** GOAL **
Write out the data verbatim, everything from the line containing "This screenshot has width=691, height=370." down to the line containing "Action: (x=1181, y=106)", including both of those lines.

** DATA FOR THE TASK **
++++

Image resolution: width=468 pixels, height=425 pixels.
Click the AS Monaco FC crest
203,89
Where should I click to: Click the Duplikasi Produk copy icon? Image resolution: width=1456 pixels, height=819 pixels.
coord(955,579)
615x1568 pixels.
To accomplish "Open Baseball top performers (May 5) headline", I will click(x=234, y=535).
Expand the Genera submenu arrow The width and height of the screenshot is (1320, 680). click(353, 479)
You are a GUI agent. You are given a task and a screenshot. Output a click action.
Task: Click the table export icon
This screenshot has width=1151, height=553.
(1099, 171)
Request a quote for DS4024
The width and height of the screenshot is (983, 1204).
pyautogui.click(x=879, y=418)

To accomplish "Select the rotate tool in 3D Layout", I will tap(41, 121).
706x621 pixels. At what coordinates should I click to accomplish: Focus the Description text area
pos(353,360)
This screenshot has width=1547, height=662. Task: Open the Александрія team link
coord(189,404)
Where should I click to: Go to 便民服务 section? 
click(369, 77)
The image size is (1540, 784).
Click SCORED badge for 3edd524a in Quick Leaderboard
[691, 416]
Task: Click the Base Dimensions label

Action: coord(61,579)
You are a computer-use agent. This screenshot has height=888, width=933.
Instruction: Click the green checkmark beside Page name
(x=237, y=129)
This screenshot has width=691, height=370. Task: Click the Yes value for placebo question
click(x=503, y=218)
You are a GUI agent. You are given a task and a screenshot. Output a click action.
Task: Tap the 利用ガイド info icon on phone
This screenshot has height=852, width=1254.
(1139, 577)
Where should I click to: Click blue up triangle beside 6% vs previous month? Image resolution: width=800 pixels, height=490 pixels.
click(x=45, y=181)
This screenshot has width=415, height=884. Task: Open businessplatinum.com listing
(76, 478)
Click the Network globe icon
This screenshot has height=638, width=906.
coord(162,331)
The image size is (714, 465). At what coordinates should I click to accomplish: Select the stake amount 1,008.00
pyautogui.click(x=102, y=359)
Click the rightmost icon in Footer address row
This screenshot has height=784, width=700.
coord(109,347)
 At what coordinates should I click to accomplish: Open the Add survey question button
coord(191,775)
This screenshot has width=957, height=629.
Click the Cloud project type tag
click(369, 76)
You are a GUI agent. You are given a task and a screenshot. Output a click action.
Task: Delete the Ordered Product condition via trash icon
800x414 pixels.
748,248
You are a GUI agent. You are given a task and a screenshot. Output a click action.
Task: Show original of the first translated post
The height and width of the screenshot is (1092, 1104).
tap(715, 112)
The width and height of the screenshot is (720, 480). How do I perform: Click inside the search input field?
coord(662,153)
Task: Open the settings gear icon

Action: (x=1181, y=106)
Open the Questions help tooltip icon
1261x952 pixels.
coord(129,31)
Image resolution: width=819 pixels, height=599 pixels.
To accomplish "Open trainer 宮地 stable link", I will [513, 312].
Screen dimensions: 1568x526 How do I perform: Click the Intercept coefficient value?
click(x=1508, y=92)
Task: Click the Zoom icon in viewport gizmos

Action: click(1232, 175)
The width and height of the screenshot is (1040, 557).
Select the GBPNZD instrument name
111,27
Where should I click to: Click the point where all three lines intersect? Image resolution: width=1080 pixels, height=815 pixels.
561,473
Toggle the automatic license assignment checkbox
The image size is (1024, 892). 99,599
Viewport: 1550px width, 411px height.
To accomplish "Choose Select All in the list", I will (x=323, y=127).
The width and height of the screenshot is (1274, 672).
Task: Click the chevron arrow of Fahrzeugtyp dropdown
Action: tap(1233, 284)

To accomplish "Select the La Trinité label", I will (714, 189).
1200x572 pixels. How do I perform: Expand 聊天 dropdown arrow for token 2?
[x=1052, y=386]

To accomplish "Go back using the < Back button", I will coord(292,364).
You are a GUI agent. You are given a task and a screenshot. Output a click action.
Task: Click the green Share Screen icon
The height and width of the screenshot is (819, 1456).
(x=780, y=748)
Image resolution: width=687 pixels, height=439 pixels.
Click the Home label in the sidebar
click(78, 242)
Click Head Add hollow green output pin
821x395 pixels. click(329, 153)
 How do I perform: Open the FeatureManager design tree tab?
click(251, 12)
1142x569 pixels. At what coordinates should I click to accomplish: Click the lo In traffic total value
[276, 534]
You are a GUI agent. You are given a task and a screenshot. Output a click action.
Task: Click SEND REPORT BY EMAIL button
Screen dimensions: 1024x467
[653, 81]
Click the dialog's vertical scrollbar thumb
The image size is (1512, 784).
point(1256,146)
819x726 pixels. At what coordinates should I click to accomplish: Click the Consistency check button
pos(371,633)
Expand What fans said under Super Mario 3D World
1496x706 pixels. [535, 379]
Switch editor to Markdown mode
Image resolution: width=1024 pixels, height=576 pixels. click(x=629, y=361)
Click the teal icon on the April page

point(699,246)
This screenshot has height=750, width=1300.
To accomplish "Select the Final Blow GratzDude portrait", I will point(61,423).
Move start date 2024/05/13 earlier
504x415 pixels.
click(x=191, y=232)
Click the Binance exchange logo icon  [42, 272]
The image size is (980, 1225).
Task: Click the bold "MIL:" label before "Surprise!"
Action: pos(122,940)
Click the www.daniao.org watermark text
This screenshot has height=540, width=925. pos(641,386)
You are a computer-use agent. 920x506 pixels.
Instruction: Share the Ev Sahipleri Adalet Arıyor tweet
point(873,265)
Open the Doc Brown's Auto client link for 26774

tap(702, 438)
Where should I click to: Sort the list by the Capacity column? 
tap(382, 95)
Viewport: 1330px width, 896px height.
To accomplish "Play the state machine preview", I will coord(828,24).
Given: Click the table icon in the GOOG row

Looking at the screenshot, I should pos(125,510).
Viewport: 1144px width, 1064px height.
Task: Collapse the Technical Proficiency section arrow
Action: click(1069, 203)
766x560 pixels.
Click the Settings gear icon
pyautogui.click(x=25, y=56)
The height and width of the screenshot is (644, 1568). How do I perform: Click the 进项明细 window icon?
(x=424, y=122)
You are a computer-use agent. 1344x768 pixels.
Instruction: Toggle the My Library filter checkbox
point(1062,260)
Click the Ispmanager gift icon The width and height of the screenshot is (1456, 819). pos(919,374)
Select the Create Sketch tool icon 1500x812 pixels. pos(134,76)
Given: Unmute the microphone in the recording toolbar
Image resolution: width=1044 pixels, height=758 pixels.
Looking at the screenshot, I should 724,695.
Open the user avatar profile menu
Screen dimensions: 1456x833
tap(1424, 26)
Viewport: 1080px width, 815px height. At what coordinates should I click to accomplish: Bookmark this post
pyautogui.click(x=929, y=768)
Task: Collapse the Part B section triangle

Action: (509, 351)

++++

** ANSWER FOR THE TASK **
This screenshot has width=691, height=370. Task: Click the Yes value for placebo question
click(x=503, y=218)
You are a GUI agent. You are given a task and a screenshot. Output a click action.
Task: Tap the 利用ガイド info icon on phone
This screenshot has height=852, width=1254.
(1139, 577)
Where should I click to: Click blue up triangle beside 6% vs previous month? Image resolution: width=800 pixels, height=490 pixels.
click(x=45, y=181)
This screenshot has width=415, height=884. Task: Open businessplatinum.com listing
(76, 478)
Click the Network globe icon
This screenshot has height=638, width=906.
coord(162,331)
The image size is (714, 465). At what coordinates should I click to accomplish: Select the stake amount 1,008.00
pyautogui.click(x=102, y=359)
Click the rightmost icon in Footer address row
This screenshot has height=784, width=700.
coord(109,347)
 At what coordinates should I click to accomplish: Open the Add survey question button
coord(191,775)
This screenshot has width=957, height=629.
Click the Cloud project type tag
click(369, 76)
You are a GUI agent. You are given a task and a screenshot. Output a click action.
Task: Delete the Ordered Product condition via trash icon
800x414 pixels.
748,248
You are a GUI agent. You are given a task and a screenshot. Output a click action.
Task: Show original of the first translated post
The height and width of the screenshot is (1092, 1104).
tap(715, 112)
The width and height of the screenshot is (720, 480). How do I perform: Click inside the search input field?
coord(662,153)
Task: Open the settings gear icon

Action: (x=1181, y=106)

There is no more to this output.